The deal involves revenue sharing, but the companies declined to disclose details.
HomeSeekers, which lists 1 million properties on its site for free, reports that realtors already are clamoring to sign up for a paid spot on eBay. Giaimo is confident that listings on eBay will be a huge draw for realtors because of the online auctioneer's name-recognition among consumers.
"All of us have spent tons of dollars trying to market and brand ourselves, but it doesn't resonate with the consumer," said Giaimo, who believes that HomeSeekers competitor Homestore.com (HOMS), with its flagship site Realtor.com, as well as Microsoft (MSFT)'s HomeAdvisor.com, are in the same boat.
The HomeSeekers-eBay alliance will give realtors exposure to eBay's massive audience of 9.5 million unique visitors, according to Media Metrix's most recent count in December. The average home listing on eBay's current real estate section, which as of yet has received little marketing attention, receives 1,800 views in a 10-day period. By comparison, Homestore, the top online real estate company with more than 1.4 million home listings, counts 4.3 million unique visitors per month.
"EBay could pose a significant threat to [Homestore's] business," said Nick Karris, a senior analyst at Gomez.com who covers online real estate. He said eBay has an opportunity to rival Homestore's attempt to be a one-stop shop for home buyers and home owners, but in a unique way. "Imagine you're selling your home and you have excess furniture," he said, pointing out that eBay offers a "virtual yard sale" in addition to the new listing service.

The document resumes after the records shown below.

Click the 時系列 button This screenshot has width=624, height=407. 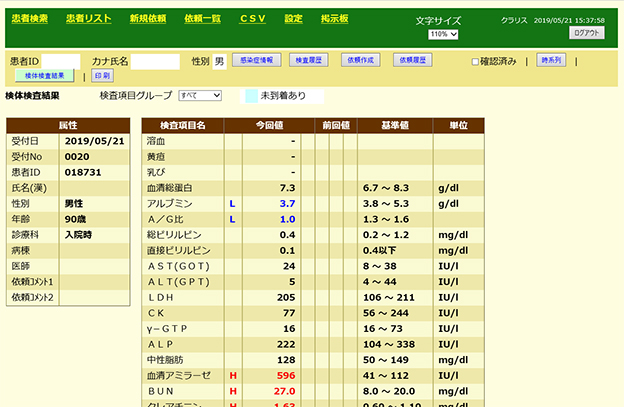[551, 61]
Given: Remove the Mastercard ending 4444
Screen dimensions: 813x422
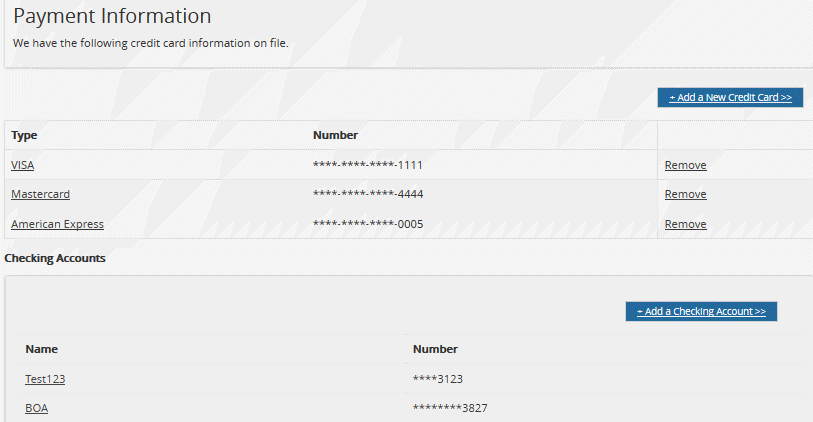Looking at the screenshot, I should [x=685, y=194].
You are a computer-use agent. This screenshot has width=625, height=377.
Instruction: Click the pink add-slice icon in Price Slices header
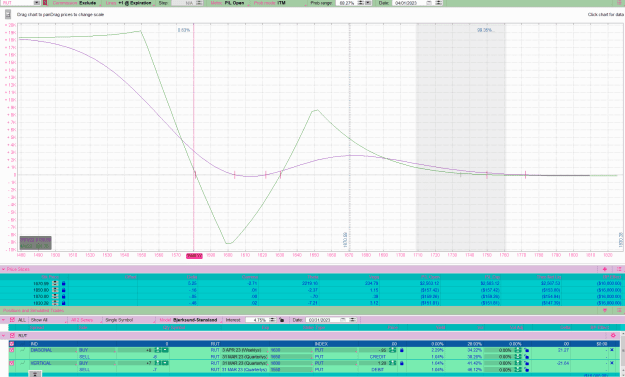[x=605, y=269]
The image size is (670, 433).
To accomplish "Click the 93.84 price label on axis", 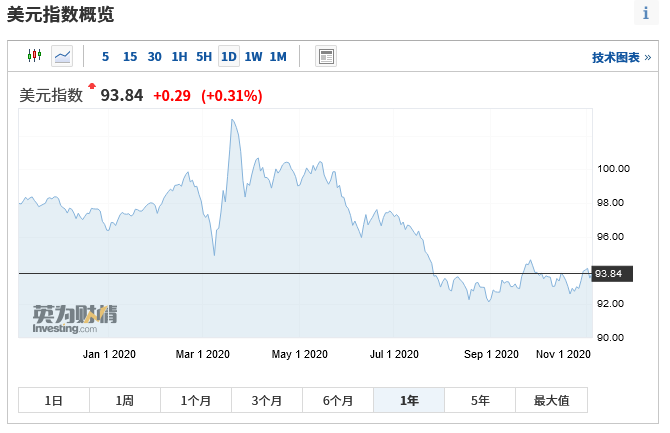I will coord(608,273).
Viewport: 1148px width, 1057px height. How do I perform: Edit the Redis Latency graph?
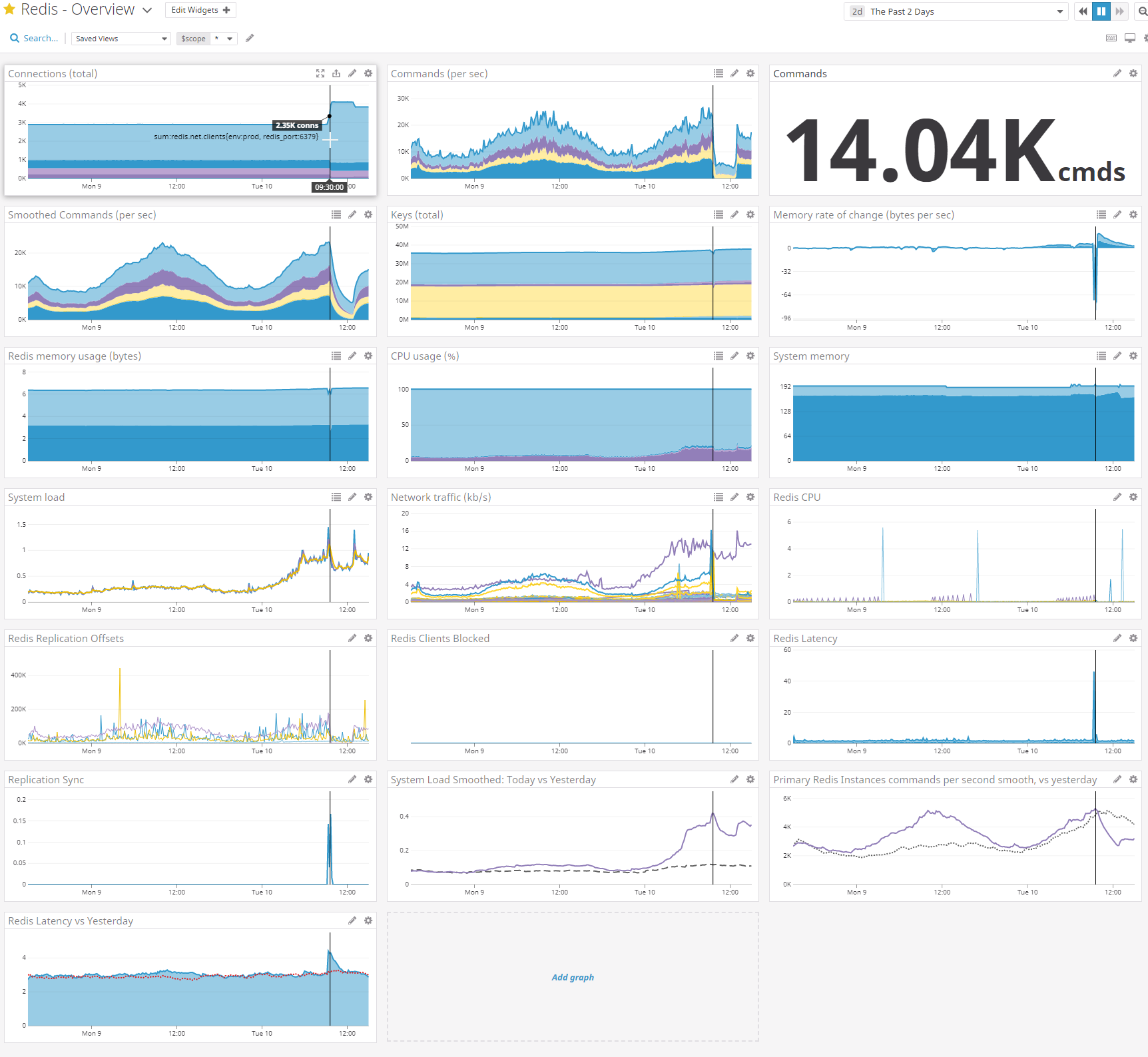pyautogui.click(x=1117, y=639)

HomeSeekers, which already has 220,000 real estate agents who use its Web hosting, multiple-listing and desktop product services, will add eBay to its offerings as a result of Thursday's deal. Initially, HomeSeekers and eBay will team up only on offering advertising, but they eventually plan to offer a bidding option, which unlike all other bids on eBay would not be binding.

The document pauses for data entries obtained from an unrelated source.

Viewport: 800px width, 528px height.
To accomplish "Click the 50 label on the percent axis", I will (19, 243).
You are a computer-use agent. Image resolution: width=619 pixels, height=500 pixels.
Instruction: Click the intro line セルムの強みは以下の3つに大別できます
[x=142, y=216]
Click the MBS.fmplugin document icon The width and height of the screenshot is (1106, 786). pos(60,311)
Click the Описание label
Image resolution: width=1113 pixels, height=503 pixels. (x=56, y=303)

EBay decided to expand its real estate section after realizing that the section already was generating substantial revenues with little work, according to Richard Rock, general manager of eBay Real Estate. "Our customers were actually listing property for sale on the site even before we knew it," Rock said in an interview last year. The section, which Rock says is already profitable, currently hosts 690 listings.
While eBay is enthusiastic about the HomeSeekers deal, it holds far more significance for HomeSeekers. The company, whose stock is trading at less than $1 and faces delisting from the Nasdaq, has had to dip into a $4 million line of credit received in December in order to stay afloat. The company had only $2.4 million in current assets on its balance sheet as of Dec. 31, but cut its burn rate by a whopping 66 percent to $1.6 million in the second quarter and expects to be profitable by the quarter ending in June.